* ESERCIZI
(1) Traduci in inglese questa frase del testo di lettura: "Perdonare non significa dimenticare, né giustificare."
(2) Trascrivi fedelmente dal testo di lettura il tratto che va da "Sant’Ignazio di Loyola, più" fino a "non un traguardo.".

____ TESTO DI LETTURA

Sant’Ignazio di Loyola, più tardi, incarna la stessa dinamica. Un militare orgoglioso, ferito in battaglia, costretto a letto per mesi. In mancanza di romanzi cavallereschi, legge le vite dei santi. E si scopre affascinato. Non da figure ideali, ma da uomini reali che hanno scelto di trasformare la propria ambizione in servizio. Inizia un viaggio interiore che lo porterà a fondare un ordine religioso, ma prima dovrà affrontare crisi, fallimenti, oscurità. Anche per lui, la redenzione è un percorso, non un traguardo.
Parlare di perdono è ancora più complesso. Il perdono è forse una delle sfide più alte dell’umano. Chiunque abbia sofferto per un torto sa quanto possa sembrare assurdo perdonare. Eppure, chi ci riesce, racconta di una libertà nuova. Perdonare non significa dimenticare, né giustificare. Significa smettere di essere prigionieri del male ricevuto. Significa scegliere di vivere, nonostante tutto.

________
____ DATI GREZZI

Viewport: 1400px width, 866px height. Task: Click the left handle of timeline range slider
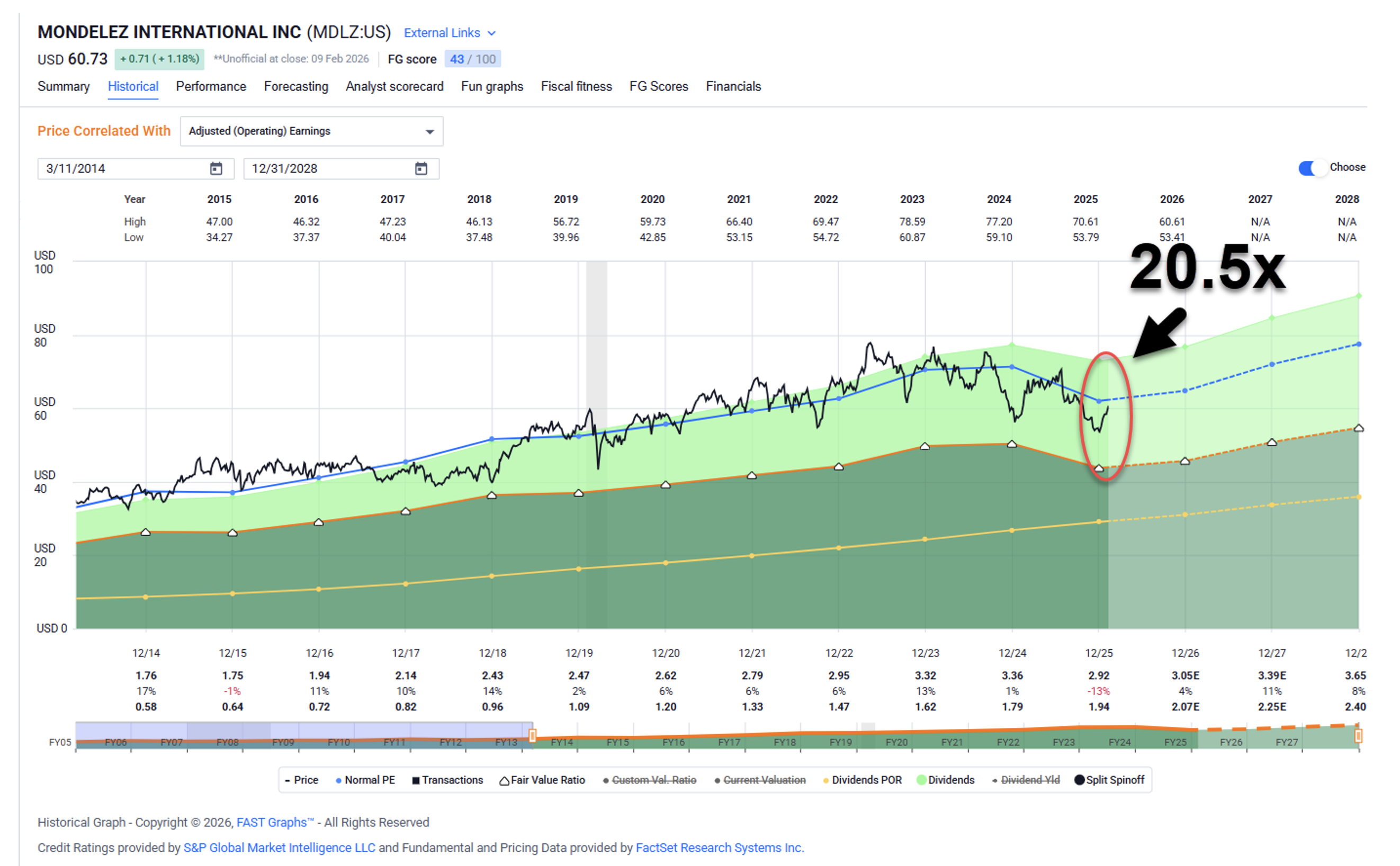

________

* SOLUZIONI QUI SOTTO
(1) Forgiving does not mean forgetting, nor justifying.

(2)
Sant’Ignazio di Loyola, più tardi, incarna la stessa dinamica. Un militare orgoglioso, ferito in battaglia, costretto a letto per mesi. In mancanza di romanzi cavallereschi, legge le vite dei santi. E si scopre affascinato. Non da figure ideali, ma da uomini reali che hanno scelto di trasformare la propria ambizione in servizio. Inizia un viaggio interiore che lo porterà a fondare un ordine religioso, ma prima dovrà affrontare crisi, fallimenti, oscurità. Anche per lui, la redenzione è un percorso, non un traguardo.